#### Exercise data ####
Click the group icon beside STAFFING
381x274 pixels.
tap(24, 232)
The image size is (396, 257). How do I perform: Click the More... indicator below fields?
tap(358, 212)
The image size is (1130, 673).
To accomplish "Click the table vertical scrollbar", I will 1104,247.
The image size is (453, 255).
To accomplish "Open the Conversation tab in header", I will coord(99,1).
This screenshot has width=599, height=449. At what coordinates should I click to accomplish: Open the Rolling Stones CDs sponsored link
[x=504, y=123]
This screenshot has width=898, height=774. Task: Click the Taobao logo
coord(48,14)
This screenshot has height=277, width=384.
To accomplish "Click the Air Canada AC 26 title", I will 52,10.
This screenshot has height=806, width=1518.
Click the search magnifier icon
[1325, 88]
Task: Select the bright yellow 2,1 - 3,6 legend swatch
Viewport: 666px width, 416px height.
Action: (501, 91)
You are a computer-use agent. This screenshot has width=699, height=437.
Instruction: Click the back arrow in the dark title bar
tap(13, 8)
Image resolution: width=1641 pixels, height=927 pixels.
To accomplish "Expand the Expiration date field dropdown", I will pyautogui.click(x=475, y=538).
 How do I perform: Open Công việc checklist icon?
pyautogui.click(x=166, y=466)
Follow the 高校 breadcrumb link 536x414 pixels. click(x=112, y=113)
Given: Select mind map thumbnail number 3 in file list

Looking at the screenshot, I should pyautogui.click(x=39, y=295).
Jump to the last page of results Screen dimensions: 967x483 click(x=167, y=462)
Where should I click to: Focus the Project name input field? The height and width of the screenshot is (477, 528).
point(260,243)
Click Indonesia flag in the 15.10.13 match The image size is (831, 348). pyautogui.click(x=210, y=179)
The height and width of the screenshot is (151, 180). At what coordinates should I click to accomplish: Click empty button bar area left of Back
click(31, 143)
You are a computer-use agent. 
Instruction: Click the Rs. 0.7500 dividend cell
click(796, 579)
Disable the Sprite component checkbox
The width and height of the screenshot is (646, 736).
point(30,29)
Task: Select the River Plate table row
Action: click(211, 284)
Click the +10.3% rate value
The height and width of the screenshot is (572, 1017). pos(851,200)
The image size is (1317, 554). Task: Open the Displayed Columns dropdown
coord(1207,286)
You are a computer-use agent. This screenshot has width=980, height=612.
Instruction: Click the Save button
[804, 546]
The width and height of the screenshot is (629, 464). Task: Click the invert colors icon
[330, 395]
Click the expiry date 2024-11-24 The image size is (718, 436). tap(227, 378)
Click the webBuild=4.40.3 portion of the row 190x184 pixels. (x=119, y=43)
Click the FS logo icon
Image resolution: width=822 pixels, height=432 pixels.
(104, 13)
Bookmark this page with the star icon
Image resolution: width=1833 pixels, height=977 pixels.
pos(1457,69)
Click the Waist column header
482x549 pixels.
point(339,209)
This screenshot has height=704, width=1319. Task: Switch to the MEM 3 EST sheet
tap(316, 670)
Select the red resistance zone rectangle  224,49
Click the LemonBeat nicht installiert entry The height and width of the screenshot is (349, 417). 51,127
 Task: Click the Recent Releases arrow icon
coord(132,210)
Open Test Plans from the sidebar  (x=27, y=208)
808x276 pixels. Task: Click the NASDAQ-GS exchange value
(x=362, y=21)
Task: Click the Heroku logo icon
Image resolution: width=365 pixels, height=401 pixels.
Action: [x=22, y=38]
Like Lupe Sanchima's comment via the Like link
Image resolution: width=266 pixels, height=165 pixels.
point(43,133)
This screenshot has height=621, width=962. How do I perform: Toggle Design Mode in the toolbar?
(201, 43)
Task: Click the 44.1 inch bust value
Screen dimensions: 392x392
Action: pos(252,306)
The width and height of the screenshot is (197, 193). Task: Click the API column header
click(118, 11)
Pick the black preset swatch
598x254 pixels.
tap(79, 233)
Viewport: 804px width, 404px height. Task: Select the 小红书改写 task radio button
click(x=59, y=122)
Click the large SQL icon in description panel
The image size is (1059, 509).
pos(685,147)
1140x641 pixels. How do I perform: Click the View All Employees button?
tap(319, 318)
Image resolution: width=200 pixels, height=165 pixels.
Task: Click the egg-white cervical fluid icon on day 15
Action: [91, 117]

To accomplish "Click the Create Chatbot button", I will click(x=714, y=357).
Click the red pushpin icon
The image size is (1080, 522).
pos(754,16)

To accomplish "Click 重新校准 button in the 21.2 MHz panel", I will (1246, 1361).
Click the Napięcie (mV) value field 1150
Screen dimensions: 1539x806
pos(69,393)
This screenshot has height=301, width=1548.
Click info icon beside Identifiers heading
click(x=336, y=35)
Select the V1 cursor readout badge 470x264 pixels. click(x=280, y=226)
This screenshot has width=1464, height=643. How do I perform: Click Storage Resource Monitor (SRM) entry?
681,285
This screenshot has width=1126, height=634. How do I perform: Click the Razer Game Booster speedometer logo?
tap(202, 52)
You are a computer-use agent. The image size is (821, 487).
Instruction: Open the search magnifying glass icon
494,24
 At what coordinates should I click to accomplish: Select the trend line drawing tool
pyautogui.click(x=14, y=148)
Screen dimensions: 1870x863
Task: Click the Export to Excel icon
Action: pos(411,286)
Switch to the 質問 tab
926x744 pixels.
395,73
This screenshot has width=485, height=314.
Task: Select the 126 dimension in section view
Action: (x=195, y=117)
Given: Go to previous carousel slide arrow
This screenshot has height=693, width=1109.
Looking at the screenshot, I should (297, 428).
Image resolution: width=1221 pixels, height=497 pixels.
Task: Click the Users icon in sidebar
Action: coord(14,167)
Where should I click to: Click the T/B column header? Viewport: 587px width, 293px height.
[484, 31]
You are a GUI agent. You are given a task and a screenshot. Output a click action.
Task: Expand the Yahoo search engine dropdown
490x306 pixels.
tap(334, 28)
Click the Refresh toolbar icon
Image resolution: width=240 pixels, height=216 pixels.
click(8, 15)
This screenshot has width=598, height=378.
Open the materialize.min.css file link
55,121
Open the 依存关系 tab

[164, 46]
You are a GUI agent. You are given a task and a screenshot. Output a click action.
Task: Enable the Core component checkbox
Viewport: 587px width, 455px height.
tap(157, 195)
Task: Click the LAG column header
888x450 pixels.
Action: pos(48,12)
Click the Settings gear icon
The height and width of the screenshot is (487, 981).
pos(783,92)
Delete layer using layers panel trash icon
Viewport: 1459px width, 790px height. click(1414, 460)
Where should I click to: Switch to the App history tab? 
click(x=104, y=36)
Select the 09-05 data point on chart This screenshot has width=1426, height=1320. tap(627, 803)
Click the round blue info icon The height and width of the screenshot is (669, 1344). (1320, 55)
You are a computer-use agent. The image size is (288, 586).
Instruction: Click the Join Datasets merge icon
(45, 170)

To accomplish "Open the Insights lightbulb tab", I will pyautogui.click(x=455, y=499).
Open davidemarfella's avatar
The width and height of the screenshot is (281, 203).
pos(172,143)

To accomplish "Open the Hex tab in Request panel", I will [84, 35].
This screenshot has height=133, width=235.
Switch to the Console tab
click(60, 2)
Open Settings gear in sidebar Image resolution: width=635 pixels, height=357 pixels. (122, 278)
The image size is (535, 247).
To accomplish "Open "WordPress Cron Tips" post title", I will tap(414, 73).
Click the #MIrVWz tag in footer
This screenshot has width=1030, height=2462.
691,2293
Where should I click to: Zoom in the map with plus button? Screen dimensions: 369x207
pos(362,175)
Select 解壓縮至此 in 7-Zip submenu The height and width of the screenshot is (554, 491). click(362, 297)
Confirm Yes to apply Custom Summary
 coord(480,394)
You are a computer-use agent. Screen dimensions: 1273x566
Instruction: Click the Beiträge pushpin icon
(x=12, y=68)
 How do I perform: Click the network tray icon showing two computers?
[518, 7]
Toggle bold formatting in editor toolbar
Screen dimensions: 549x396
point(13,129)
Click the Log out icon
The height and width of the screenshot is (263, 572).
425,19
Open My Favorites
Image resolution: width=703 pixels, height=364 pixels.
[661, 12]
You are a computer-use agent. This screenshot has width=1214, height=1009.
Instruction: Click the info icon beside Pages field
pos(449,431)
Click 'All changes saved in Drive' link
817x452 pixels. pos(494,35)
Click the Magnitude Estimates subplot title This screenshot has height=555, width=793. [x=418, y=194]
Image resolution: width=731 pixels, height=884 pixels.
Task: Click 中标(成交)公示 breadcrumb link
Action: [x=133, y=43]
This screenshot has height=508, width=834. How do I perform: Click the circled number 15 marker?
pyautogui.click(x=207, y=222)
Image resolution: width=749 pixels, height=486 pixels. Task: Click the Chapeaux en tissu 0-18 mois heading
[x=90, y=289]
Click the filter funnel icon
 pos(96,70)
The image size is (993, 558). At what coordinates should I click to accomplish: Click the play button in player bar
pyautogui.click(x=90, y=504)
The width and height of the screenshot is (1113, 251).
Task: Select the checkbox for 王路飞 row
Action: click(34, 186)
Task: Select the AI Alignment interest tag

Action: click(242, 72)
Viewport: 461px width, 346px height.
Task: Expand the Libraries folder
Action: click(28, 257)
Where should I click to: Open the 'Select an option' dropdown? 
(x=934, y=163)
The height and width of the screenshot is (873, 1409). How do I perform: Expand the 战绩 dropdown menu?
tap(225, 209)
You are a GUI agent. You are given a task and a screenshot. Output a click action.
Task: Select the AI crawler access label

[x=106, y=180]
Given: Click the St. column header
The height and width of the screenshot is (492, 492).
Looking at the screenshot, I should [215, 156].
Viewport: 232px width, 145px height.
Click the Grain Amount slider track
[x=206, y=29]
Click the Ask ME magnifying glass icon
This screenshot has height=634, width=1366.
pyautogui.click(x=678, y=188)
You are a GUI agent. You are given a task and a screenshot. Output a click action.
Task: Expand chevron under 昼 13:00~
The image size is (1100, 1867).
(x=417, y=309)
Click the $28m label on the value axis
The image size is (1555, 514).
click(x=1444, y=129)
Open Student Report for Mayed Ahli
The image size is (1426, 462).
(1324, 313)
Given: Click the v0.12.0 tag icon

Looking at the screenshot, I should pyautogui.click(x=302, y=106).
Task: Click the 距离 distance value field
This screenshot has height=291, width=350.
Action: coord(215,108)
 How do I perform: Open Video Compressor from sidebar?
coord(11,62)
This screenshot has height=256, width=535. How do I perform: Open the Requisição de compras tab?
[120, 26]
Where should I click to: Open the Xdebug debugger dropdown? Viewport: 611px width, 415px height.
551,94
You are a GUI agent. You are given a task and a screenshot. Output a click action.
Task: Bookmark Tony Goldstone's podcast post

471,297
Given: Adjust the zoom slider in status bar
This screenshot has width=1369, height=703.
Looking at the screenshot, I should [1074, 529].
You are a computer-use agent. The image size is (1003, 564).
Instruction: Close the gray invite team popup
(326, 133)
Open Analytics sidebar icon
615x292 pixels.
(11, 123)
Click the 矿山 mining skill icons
####
Check the lines above and copy each one that includes "swatch".

> **Written answer**
Task: Select the bright yellow 2,1 - 3,6 legend swatch
Pick the black preset swatch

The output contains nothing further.